J: I thought it would make a good title. Running down the different songs that Jimmy and I had written, Rock and myself. I don't know, there's just something catchy about it, something simple about it. I just thought it was real nice. As far as the single, it was just inspired from my experience, going to clubs, having fun with friends, seeing someone who might be attracted to you, that you could tell wants to approach you, but intimidation pretty much gets in the way. It is pretty sad. That's happened to me all my life. Anyone that I have ever gone out with, I've asked out... So hopefully that will change. I just wanted to write about it because I thought it was pretty funny.

Q: Working with Jimmy and Terry on the single, how does the writing experience come to you? How long does it take from point of conception to point of completion?

J: It can come just like "that"! For me, Jimmy might say he has an idea for a track, and we'll sit there and put it together. Then I'll go home, do a melody and lyrics over a day or two. Then we'll come back and start recording. It can just take a day to record, then put on the final touches. It all depends on the song actually. But it really doesn't take that long at all.

Q: You have so many songs. Is deciding what makes it to the album a luxury or not?

J: It's a problem, but one would say it's a nice problem to have. Trying to figure out which ones make the album, everyone's got his or her picks. You don't want to leave anything out because you really love this one, but between these two which one do you love the most? You always need B-sides. You feel like "I don't want to use this for a B-side, because it could be a single." It's a tough, but a good problem to have.

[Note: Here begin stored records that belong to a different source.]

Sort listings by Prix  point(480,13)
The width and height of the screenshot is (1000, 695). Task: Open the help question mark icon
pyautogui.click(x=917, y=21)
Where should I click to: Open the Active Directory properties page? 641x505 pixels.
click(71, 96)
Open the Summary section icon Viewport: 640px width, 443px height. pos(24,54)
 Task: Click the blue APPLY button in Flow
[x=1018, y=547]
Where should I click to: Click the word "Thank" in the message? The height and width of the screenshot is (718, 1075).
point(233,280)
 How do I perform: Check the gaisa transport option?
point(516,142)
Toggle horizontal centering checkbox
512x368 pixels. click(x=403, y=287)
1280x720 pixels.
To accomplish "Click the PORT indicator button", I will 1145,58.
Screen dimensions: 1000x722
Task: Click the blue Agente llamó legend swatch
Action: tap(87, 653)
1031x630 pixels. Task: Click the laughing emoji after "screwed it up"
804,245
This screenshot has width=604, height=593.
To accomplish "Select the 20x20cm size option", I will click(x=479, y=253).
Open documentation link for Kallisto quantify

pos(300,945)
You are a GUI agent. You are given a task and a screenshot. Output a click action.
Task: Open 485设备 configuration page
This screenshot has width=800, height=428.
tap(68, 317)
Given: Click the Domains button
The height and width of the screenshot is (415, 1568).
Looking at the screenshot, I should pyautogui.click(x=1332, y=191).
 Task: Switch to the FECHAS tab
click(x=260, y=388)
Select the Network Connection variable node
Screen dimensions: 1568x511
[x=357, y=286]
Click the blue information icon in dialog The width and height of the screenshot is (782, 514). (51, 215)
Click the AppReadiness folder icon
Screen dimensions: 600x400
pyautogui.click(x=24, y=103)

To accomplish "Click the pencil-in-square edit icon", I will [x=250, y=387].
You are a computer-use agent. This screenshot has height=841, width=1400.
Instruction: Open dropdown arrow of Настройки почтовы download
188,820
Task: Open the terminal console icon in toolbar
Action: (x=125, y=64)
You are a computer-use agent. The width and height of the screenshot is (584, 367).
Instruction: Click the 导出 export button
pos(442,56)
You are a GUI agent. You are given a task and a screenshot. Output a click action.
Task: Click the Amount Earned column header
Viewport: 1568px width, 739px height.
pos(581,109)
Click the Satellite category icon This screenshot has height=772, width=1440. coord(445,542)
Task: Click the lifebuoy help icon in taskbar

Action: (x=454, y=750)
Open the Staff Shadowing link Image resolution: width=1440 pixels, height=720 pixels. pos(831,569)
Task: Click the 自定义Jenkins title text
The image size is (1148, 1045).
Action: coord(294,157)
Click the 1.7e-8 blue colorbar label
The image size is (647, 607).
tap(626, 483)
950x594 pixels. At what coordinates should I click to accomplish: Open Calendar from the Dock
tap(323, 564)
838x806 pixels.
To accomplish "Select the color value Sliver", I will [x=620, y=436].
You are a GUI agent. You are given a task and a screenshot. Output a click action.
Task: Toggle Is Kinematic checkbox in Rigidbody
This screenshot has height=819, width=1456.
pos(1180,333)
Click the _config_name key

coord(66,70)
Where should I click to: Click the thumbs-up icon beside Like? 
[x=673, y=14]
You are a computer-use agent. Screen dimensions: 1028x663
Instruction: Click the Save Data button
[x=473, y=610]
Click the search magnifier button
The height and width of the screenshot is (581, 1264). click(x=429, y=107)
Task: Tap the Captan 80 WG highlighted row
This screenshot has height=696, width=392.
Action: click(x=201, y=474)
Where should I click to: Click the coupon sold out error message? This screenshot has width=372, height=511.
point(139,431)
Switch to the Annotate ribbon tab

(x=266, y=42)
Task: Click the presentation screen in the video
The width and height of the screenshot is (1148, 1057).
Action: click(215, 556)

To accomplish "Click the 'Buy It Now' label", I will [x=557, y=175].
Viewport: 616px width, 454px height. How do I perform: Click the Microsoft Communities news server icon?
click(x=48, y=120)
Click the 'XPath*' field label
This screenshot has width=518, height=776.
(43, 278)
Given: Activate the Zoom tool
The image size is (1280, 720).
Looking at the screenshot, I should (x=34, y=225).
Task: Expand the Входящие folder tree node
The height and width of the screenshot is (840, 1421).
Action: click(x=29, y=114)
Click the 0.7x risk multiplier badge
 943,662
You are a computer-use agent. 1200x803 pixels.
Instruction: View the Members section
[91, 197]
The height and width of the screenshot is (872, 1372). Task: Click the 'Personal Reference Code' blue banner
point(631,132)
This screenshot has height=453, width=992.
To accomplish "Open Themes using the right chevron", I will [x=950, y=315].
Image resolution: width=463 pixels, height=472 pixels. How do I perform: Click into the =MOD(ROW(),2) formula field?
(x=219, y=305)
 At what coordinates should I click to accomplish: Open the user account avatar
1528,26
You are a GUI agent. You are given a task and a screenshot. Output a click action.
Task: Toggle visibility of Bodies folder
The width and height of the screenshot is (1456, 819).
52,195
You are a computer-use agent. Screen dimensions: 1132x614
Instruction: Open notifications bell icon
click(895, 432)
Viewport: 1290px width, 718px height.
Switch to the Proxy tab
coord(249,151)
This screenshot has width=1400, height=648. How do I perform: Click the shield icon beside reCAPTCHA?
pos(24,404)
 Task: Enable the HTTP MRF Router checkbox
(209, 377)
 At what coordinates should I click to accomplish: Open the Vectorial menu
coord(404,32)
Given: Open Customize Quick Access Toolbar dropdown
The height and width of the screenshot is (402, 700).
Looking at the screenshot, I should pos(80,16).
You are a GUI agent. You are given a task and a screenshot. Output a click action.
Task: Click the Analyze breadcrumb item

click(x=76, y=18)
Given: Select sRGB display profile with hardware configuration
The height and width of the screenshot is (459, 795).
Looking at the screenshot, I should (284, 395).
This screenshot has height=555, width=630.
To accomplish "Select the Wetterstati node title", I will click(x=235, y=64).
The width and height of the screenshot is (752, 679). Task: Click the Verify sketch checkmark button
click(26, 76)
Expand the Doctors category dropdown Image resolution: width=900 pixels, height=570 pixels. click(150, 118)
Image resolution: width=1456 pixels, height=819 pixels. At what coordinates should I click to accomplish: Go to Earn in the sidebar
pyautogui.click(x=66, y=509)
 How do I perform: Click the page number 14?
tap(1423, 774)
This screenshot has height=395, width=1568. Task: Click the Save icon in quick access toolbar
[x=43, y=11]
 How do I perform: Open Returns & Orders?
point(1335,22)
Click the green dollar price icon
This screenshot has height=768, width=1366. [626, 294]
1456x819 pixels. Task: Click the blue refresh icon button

Q: Did you know "All For You" was going to be the single?

J: Listening to all the stuff we had done, it felt so right to me as a single. A couple songs stood out, but this is as the first single was the one that really stood out.

Q: Is this music that Janet Jackson would dance to?

J: Whenever my music comes on in a club, I never get up and dance. I get embarrassed. That's the only reason. But if I were with my friends, I'd probably be acting very silly. But, yeah, if I were home alone, I'd dance.

Q: That's nice because there are some people that say they can't stand listening to their own music. I could never figure out why. I'd think they'd be proud of that gift they have.

J: I enjoy listening to the music that we make. But there comes a point when you do get tired of listening to your own music and you're ready to hear someone else's. You listen for a week to a song in rehearsals, then through choreography, and then you have to hear it 24/7 when you're shooting the video. It happens.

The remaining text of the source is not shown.